§ **Collected data entries**:
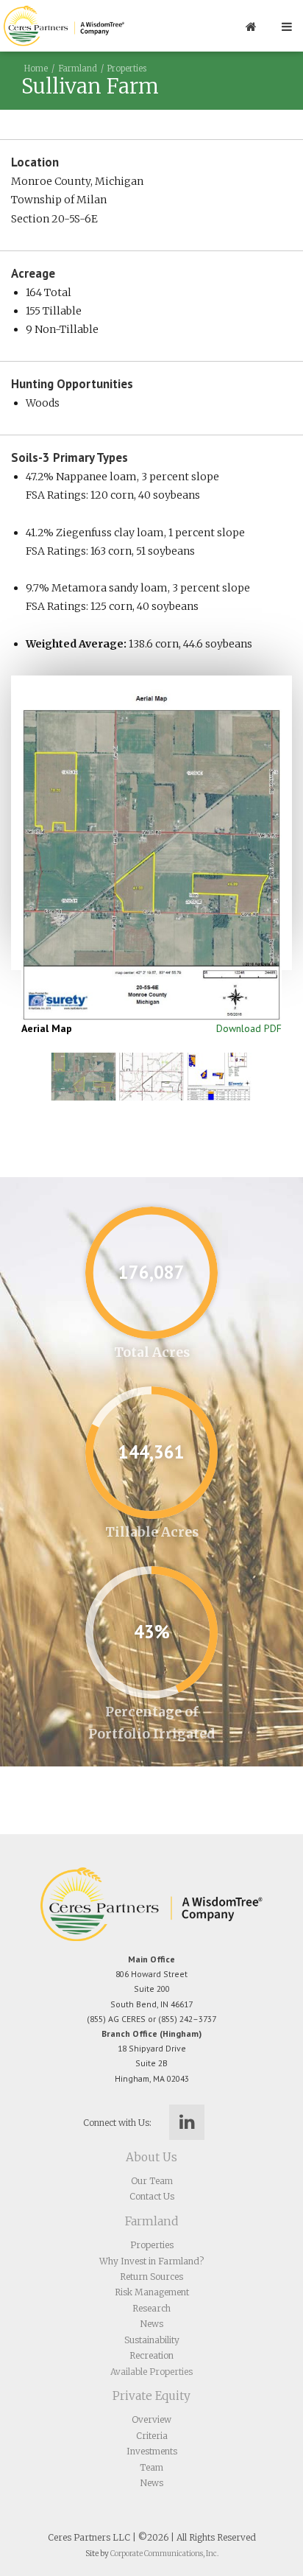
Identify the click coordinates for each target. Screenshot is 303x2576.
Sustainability (151, 2339)
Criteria (152, 2435)
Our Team (152, 2180)
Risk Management (152, 2292)
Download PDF (249, 1028)
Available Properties (151, 2371)
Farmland (77, 68)
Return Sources (151, 2276)
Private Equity (151, 2396)
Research (151, 2308)
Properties (126, 68)
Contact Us (151, 2196)
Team (151, 2467)
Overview (151, 2419)
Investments (151, 2451)
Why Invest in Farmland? (151, 2261)
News (151, 2323)
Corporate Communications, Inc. (164, 2553)
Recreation (151, 2355)
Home (36, 68)
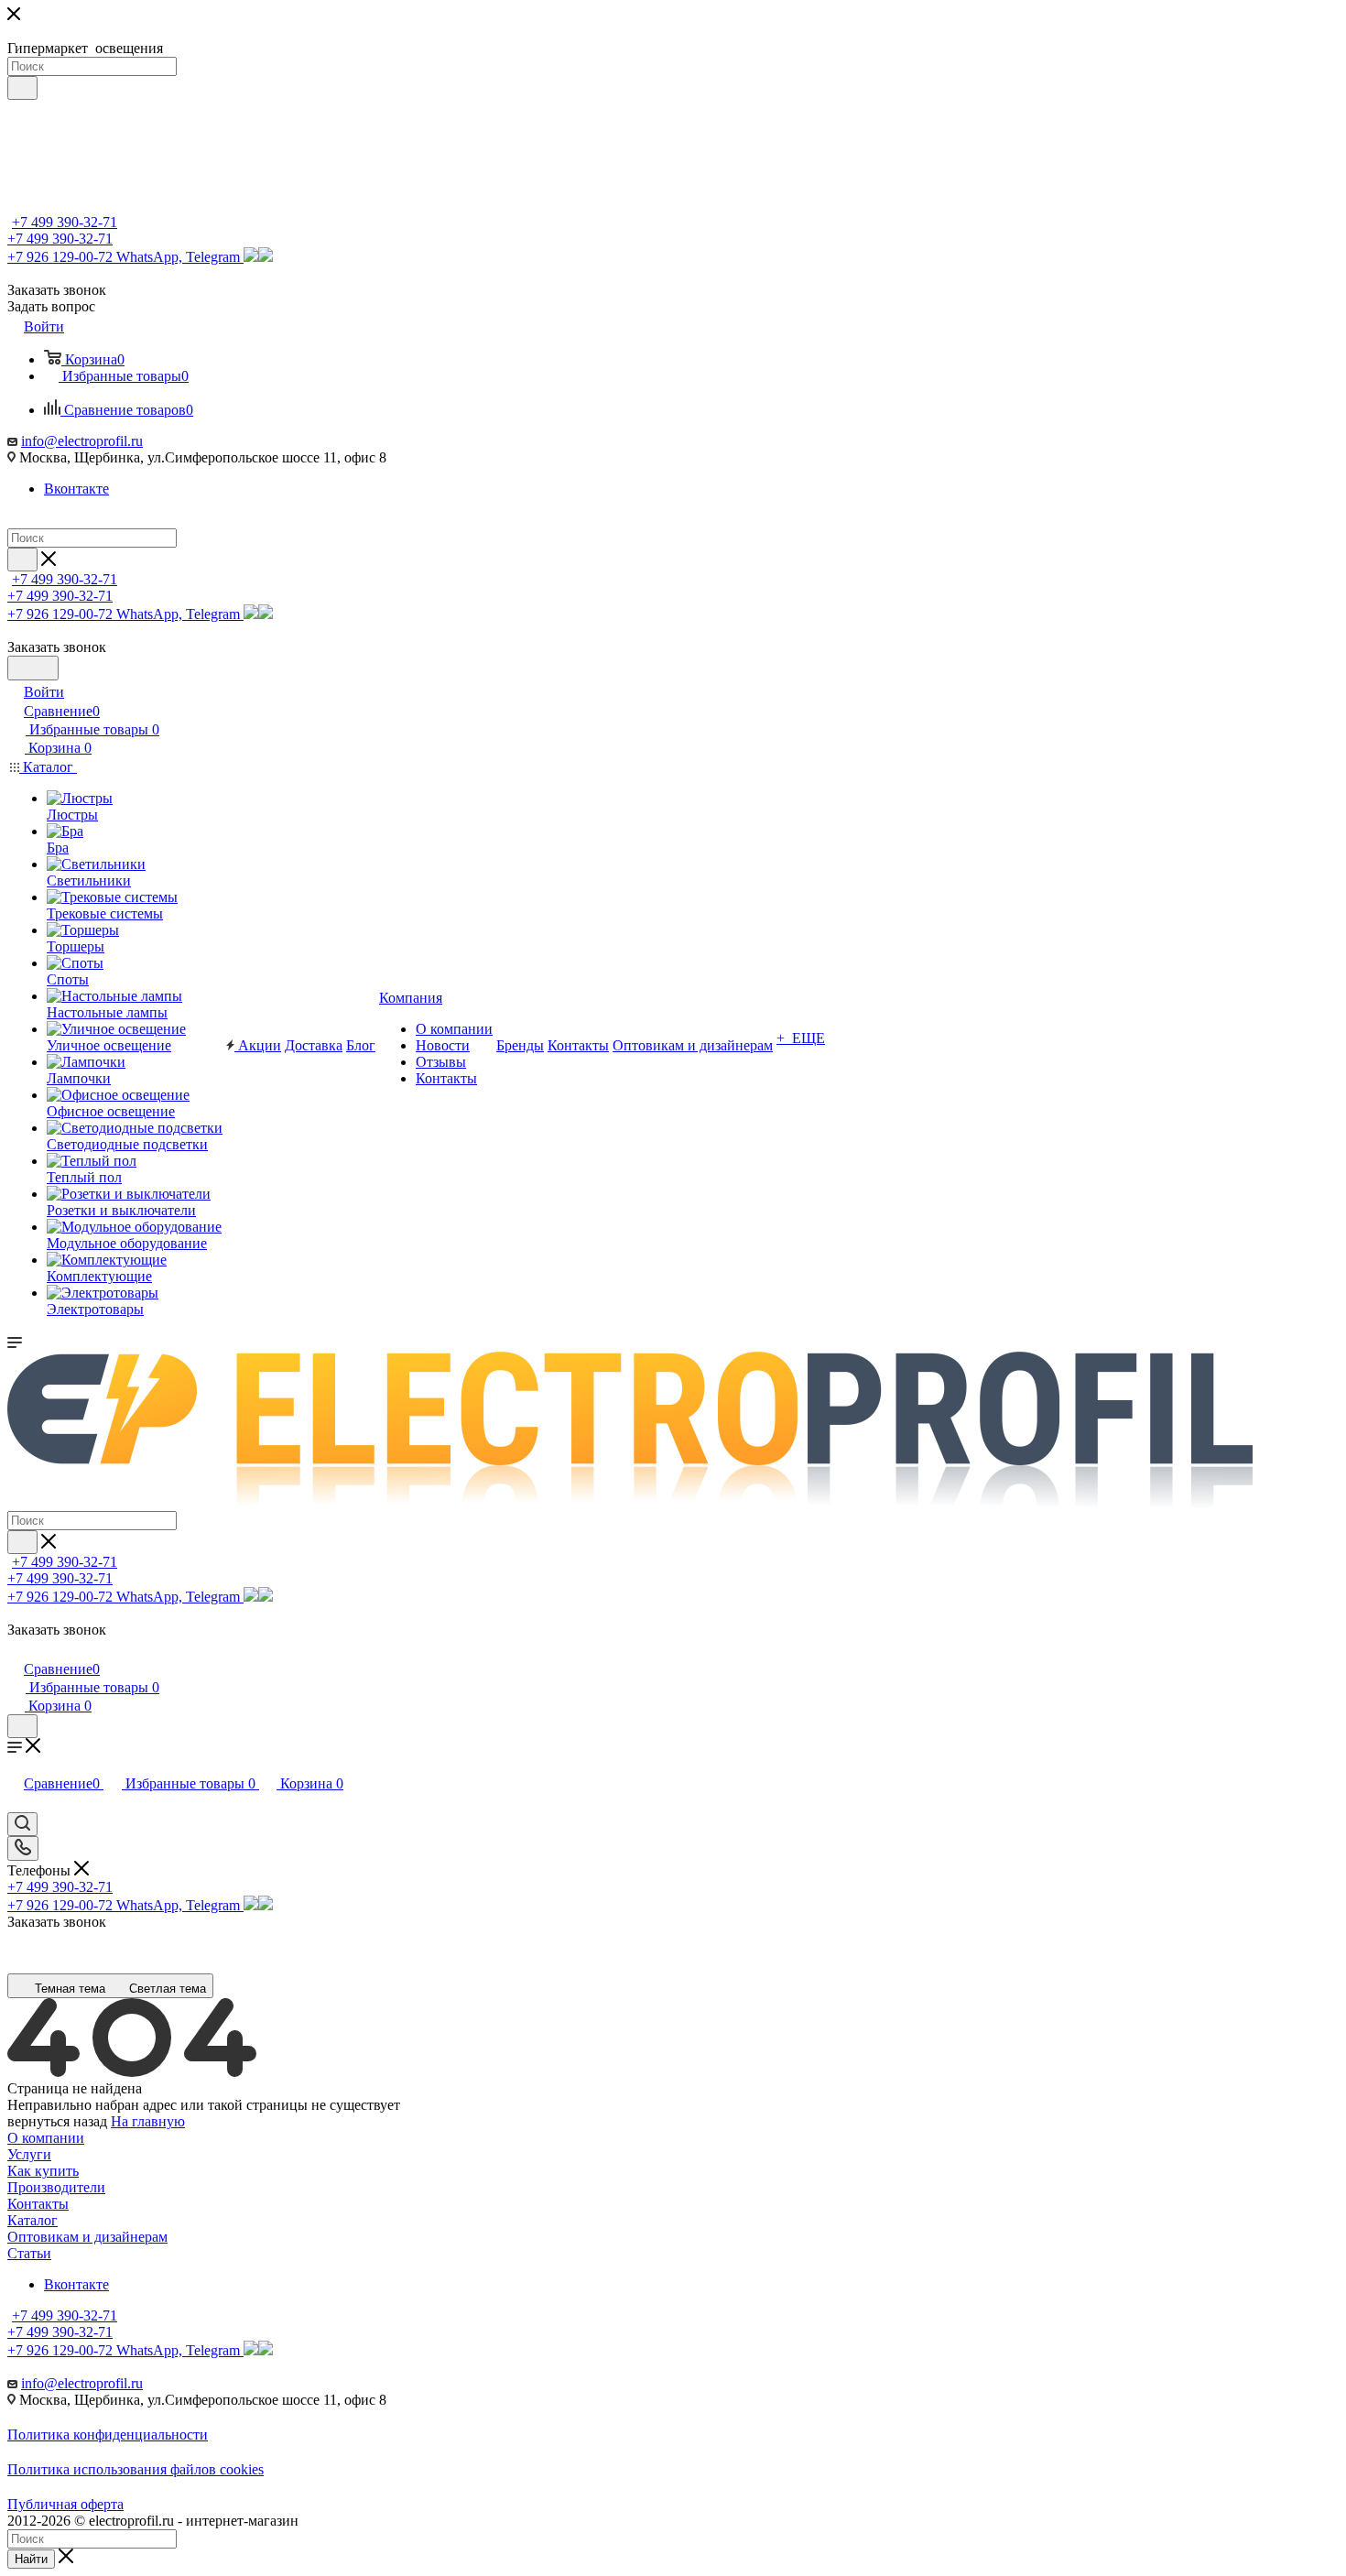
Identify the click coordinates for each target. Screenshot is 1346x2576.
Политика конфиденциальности (107, 2434)
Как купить (43, 2171)
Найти (31, 2559)
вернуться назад (57, 2121)
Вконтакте (76, 488)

§ **Description of the task**: If a line in the entries includes the word "click", copy that line out.

§ **Written solution**:
Identify the click coordinates for each target. Screenshot is 303x2576.
Identify the click coordinates for each target. Screenshot is 1346x2576.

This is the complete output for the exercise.